(Source records)
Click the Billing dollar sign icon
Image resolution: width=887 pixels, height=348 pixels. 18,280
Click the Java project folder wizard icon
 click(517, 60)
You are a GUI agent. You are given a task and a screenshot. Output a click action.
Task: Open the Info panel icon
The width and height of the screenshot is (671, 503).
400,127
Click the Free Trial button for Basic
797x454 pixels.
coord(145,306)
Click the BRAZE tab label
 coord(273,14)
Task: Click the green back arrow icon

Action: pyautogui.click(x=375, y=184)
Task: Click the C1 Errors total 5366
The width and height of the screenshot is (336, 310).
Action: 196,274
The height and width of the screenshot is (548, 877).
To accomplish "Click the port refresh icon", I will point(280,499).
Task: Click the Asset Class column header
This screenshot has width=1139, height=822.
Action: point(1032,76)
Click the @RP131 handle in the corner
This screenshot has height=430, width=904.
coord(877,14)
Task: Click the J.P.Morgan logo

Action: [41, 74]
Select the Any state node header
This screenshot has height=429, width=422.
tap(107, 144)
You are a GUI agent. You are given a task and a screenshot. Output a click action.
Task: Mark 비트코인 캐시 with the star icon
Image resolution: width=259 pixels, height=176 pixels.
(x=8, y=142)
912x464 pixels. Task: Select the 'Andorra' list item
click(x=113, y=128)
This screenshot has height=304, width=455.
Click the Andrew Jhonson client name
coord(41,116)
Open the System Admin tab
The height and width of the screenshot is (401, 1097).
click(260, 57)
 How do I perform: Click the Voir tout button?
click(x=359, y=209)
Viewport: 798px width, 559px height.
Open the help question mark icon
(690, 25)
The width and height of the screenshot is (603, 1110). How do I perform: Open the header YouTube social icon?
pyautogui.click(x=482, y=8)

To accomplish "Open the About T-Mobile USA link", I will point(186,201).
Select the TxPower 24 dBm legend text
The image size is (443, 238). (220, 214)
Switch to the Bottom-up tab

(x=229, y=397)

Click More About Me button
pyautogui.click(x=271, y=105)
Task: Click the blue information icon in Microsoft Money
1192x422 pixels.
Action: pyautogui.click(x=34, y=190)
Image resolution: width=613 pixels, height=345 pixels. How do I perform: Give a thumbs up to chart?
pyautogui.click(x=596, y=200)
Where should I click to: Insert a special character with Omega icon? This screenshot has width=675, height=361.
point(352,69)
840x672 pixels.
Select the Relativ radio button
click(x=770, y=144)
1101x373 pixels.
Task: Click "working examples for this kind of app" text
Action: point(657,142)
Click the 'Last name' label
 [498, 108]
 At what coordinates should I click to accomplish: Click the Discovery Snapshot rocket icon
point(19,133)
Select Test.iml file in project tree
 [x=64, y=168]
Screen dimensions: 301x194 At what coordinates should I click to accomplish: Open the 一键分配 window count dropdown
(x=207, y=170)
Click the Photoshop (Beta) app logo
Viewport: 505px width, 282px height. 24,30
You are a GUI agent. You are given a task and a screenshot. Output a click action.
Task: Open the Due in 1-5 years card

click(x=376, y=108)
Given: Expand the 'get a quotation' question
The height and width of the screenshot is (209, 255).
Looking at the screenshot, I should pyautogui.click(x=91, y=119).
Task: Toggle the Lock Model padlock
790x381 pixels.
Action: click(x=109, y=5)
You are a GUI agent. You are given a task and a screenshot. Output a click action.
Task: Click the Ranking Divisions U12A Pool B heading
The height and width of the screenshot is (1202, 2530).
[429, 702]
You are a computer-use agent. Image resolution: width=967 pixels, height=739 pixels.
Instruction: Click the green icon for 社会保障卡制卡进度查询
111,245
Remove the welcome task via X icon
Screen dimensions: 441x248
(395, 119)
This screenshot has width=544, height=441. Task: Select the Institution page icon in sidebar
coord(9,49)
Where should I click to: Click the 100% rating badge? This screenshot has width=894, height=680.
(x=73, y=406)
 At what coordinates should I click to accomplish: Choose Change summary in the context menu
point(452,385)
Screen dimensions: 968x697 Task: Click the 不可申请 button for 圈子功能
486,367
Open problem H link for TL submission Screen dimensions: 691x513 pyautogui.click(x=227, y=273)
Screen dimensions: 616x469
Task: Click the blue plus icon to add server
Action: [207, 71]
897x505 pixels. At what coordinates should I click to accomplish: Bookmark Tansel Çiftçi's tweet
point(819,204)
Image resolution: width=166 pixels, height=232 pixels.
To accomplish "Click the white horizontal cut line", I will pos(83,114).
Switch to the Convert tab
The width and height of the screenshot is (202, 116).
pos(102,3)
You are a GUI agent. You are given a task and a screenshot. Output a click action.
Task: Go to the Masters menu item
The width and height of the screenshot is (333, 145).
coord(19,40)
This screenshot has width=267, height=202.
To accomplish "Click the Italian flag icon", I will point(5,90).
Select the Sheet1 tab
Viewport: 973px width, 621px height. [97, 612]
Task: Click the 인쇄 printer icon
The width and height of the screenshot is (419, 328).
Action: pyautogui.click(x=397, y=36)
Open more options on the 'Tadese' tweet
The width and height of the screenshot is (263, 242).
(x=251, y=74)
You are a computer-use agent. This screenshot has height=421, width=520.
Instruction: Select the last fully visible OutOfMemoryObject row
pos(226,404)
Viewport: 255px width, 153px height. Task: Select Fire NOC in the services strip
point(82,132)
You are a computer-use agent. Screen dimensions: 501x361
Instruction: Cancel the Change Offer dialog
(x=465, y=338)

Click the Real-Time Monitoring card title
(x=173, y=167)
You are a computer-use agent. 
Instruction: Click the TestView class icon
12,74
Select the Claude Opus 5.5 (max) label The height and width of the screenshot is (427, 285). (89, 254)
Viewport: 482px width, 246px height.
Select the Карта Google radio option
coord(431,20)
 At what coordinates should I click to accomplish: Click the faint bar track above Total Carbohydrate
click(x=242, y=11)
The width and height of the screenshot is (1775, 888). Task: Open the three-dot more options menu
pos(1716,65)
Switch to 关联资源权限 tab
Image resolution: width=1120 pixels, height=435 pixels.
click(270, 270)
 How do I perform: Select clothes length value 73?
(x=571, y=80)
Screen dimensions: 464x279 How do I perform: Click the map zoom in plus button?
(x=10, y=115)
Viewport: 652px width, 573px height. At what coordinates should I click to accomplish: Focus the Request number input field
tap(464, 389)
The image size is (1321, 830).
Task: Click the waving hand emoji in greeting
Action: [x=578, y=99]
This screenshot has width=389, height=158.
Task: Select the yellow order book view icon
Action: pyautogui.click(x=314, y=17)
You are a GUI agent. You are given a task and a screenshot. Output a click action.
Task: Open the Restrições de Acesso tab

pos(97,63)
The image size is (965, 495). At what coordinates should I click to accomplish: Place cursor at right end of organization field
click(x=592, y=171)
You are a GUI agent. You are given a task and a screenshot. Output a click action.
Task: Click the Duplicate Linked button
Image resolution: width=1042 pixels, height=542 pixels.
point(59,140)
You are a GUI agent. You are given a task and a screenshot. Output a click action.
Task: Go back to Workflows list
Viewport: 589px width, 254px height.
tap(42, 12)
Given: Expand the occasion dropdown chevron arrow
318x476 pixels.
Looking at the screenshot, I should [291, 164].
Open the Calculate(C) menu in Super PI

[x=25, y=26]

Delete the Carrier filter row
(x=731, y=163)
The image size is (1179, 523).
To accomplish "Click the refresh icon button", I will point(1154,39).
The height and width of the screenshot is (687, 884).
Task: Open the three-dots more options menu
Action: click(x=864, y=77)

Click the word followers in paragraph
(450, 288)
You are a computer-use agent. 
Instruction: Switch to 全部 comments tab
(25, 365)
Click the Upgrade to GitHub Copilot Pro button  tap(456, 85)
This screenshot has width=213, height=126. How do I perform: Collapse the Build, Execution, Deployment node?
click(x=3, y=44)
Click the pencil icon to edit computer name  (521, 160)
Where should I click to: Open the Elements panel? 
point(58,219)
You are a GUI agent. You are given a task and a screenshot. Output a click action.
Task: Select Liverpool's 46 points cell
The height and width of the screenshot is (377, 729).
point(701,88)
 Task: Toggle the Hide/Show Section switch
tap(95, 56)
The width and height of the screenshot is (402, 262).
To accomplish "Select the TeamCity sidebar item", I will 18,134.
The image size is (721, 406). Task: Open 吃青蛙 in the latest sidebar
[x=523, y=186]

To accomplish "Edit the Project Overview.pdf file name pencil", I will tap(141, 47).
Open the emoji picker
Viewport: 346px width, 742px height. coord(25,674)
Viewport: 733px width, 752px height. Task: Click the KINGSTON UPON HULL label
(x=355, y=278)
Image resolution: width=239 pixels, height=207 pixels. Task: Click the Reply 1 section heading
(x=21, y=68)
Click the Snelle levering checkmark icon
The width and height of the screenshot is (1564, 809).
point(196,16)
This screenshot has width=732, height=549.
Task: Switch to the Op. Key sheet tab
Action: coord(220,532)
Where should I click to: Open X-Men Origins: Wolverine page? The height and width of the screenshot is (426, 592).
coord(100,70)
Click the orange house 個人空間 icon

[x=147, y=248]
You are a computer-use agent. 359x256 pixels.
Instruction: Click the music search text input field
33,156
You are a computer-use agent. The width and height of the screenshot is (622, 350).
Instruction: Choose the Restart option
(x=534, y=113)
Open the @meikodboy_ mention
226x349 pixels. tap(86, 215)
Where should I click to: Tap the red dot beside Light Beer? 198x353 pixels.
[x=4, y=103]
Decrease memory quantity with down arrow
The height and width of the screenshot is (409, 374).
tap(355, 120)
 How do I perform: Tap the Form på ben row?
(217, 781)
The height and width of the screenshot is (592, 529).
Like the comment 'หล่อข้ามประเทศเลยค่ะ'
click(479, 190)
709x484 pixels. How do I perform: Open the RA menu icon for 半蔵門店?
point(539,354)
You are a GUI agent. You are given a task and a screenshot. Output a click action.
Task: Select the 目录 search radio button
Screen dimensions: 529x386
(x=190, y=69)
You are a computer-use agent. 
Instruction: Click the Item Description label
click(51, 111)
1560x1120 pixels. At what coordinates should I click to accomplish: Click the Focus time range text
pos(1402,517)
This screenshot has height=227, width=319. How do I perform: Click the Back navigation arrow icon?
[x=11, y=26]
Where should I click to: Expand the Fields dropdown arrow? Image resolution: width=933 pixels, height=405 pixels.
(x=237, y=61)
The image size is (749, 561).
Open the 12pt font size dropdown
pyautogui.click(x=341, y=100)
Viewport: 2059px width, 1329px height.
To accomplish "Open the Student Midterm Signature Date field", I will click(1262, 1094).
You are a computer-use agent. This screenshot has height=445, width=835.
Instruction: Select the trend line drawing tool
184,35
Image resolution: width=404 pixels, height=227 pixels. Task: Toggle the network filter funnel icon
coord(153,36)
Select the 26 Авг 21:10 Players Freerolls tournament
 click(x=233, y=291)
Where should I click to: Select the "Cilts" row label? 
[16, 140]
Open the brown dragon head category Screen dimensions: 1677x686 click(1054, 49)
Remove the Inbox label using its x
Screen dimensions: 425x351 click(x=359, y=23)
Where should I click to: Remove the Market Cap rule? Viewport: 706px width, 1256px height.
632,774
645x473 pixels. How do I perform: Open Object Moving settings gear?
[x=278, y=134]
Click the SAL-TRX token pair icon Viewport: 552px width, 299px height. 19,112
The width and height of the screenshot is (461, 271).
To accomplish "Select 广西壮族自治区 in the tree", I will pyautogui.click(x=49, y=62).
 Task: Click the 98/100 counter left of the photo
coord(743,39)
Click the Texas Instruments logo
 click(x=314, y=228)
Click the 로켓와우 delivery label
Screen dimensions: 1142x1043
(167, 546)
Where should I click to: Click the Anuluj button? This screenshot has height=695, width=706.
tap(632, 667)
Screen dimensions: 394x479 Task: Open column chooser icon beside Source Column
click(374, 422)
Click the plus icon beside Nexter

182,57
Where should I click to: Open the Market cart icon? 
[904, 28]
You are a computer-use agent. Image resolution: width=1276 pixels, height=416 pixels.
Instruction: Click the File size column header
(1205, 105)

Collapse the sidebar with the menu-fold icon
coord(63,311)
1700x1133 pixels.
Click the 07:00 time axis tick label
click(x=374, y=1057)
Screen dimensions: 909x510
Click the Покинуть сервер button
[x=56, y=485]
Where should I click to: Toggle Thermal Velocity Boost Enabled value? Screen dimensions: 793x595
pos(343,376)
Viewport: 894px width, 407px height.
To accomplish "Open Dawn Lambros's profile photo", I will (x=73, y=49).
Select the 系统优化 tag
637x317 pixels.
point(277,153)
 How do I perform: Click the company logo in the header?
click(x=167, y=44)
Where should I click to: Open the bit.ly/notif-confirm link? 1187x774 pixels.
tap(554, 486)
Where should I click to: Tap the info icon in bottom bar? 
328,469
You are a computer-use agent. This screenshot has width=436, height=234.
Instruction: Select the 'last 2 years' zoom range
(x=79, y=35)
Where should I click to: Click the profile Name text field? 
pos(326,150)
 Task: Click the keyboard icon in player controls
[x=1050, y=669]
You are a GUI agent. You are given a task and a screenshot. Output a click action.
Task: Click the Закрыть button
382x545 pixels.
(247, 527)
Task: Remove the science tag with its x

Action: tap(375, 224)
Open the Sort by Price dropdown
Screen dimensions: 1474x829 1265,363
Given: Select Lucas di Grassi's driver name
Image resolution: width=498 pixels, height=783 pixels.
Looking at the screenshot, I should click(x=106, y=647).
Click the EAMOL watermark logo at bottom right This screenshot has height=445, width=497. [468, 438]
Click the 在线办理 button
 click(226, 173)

» Assignment
Once the lines of the entries containing the word "pencil" have been counted, report the number alone.

» Result below
2